10. Include questions about your professionalism on customer surveys and post-job reviews
Accountability is always critical when trying to change behavior and approaches. Including the observations made by customers about your company’s level of professional conduct is one way to track the effort from those who might be more honest about what they experienced.
Including a discussion about how professional your workers were on completing projects should be boldly discussed when you conduct your post-job review. Everyone must learn that the power of professionalism is not found in practicing it here or there but at all times. It must permeate your internal meetings, the manner in which your crews deal with each other, the hand-off between estimating and production, and the relationship between foremen and your payroll people. There is no area of your business that should not be invaded with the power of professionalism.

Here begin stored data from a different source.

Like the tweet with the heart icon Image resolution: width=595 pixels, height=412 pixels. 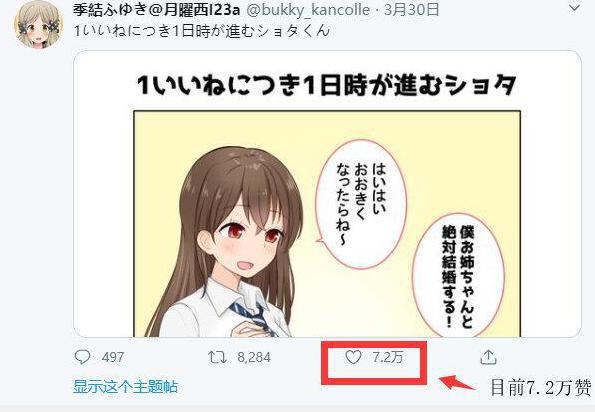353,357
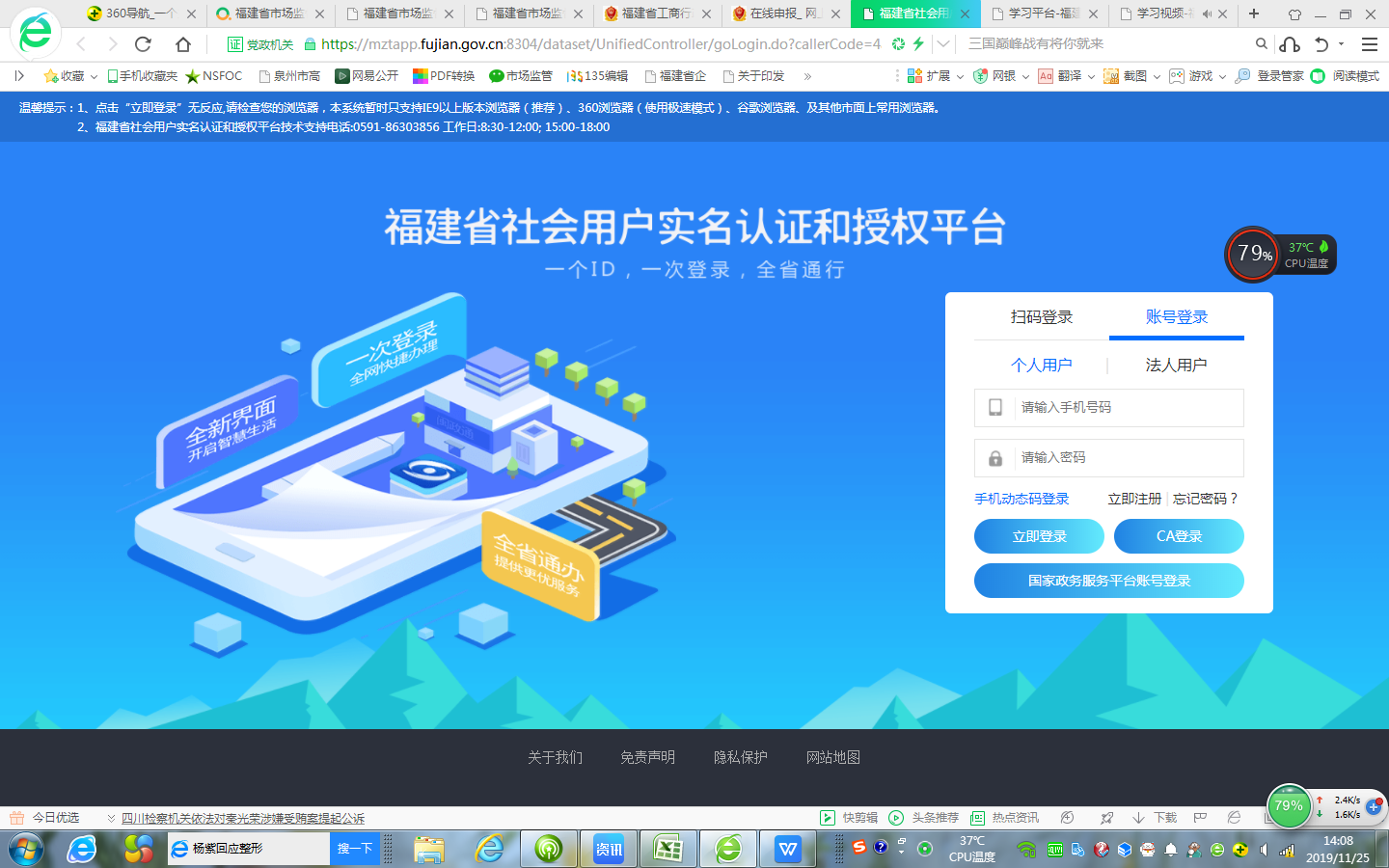Click the 截图 screenshot toolbar icon
Screen dimensions: 1389x868
point(1127,76)
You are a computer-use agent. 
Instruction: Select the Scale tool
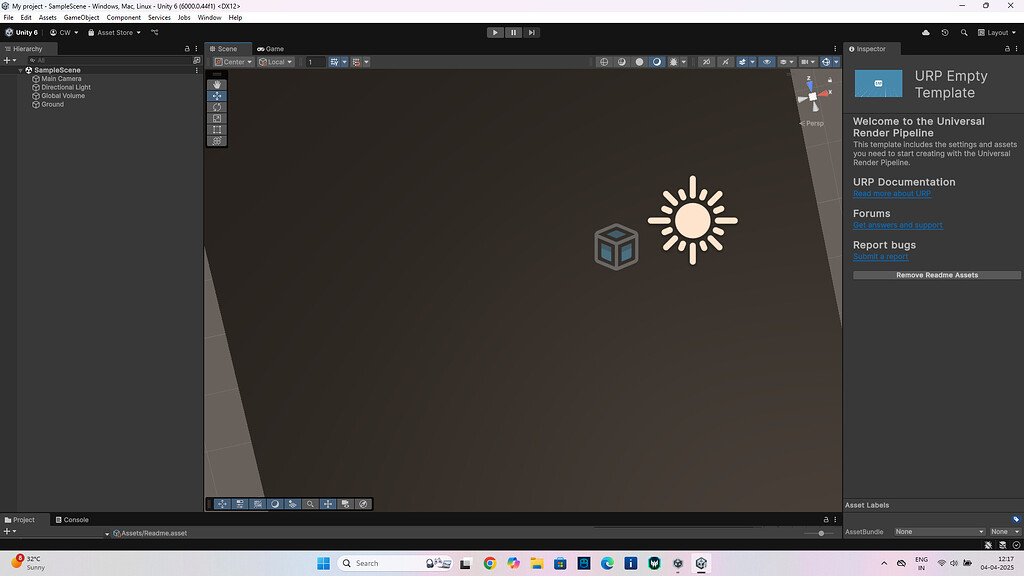(x=217, y=118)
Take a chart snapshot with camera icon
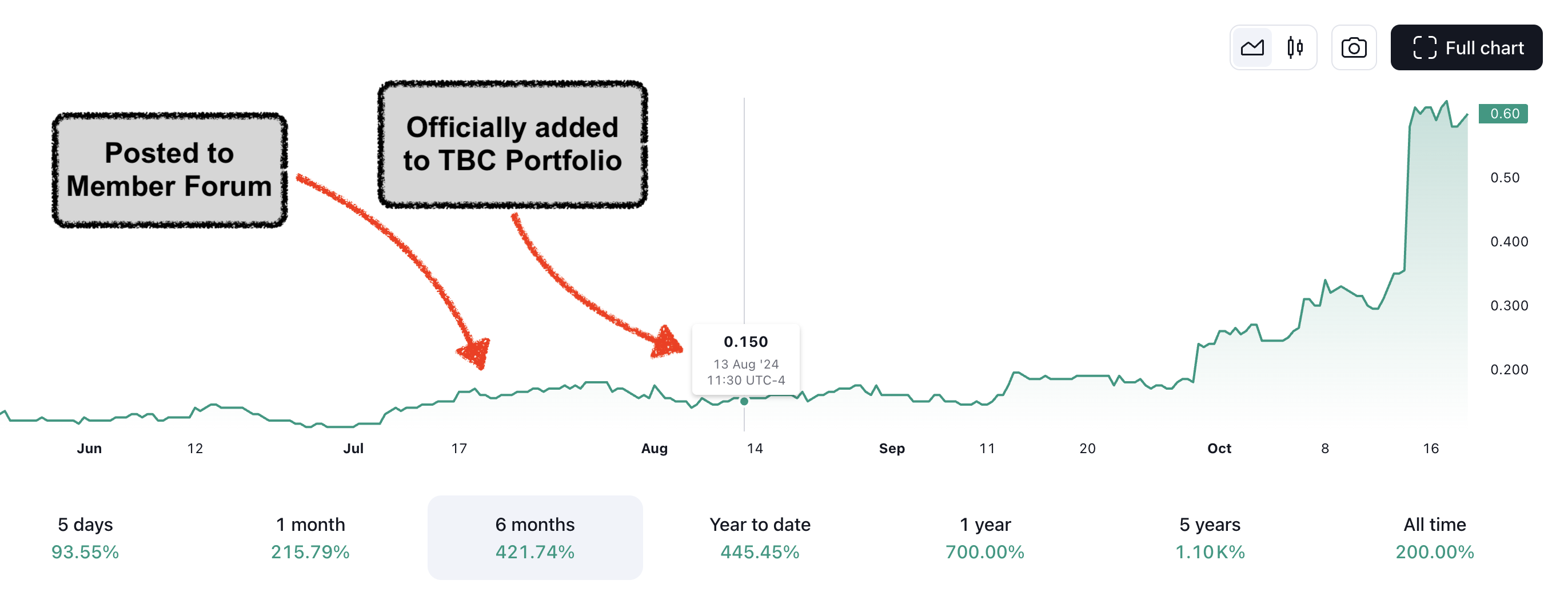 (1353, 47)
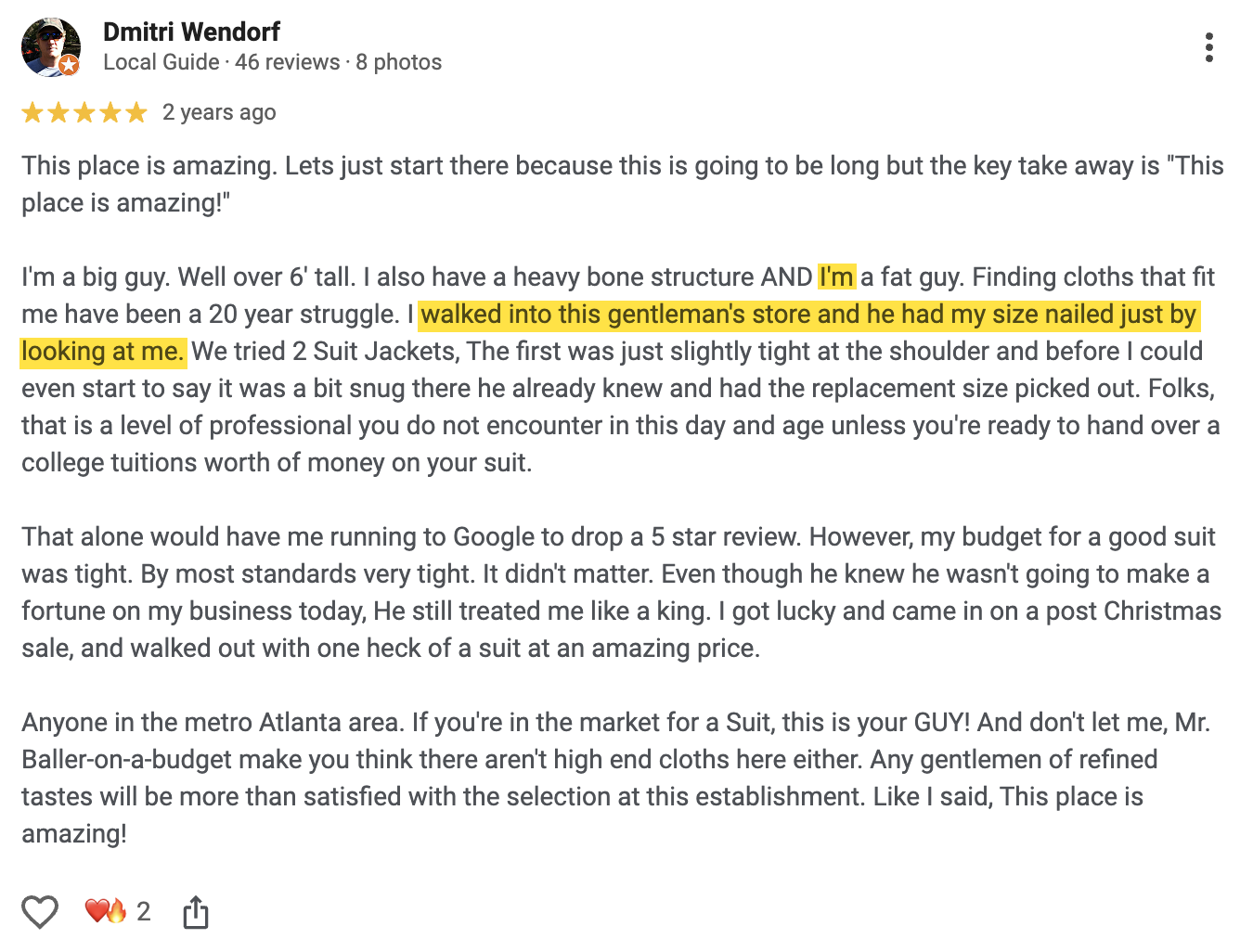Click the share review icon

[196, 912]
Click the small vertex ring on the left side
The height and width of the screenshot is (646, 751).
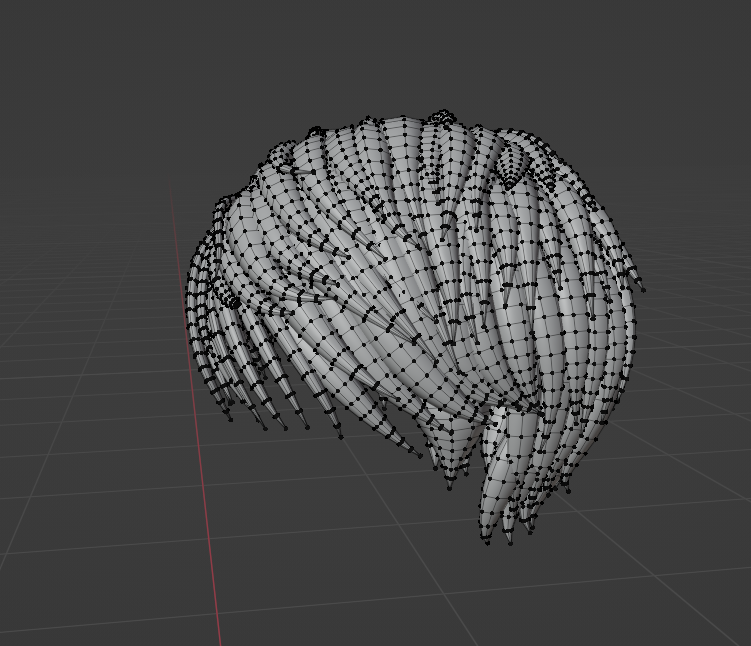[x=232, y=299]
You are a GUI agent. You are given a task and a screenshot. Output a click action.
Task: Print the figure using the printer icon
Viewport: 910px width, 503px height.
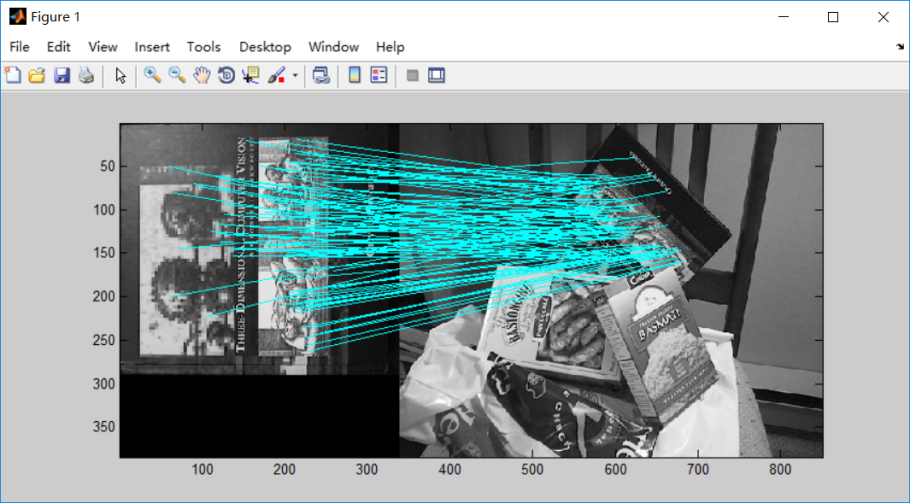(86, 75)

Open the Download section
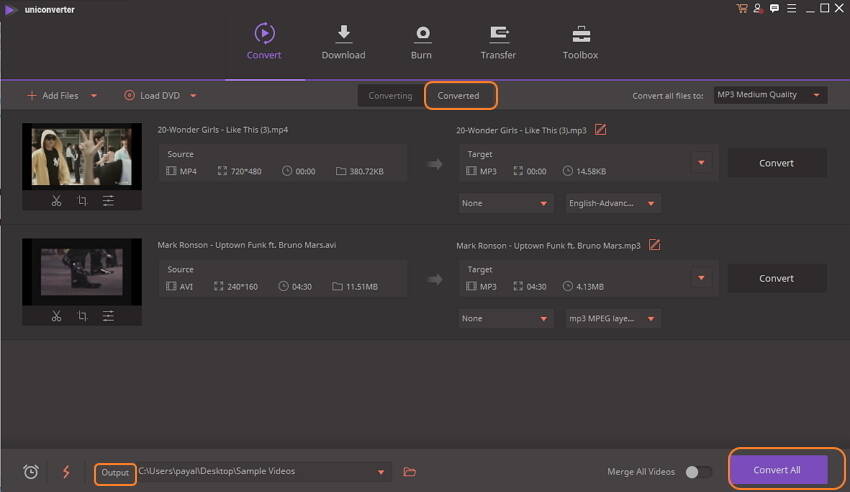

In recent studies on the construction industry it has been discovered that many people have less than a favorable and positive image of our industry. Certainly, when observers watching a construction site see poor housekeeping, blowing trash or dirty looking equipment and workers, the word “professional” isn’t the first word rolling off their tongues.
Choose to make the power of professionalism part of your personal recommitment to excellence and a description of your entire company. Do this and watch the increased opportunities for you in finding and keeping better workers and finding and performing more profitable work!
Practice the Power of Professionalism!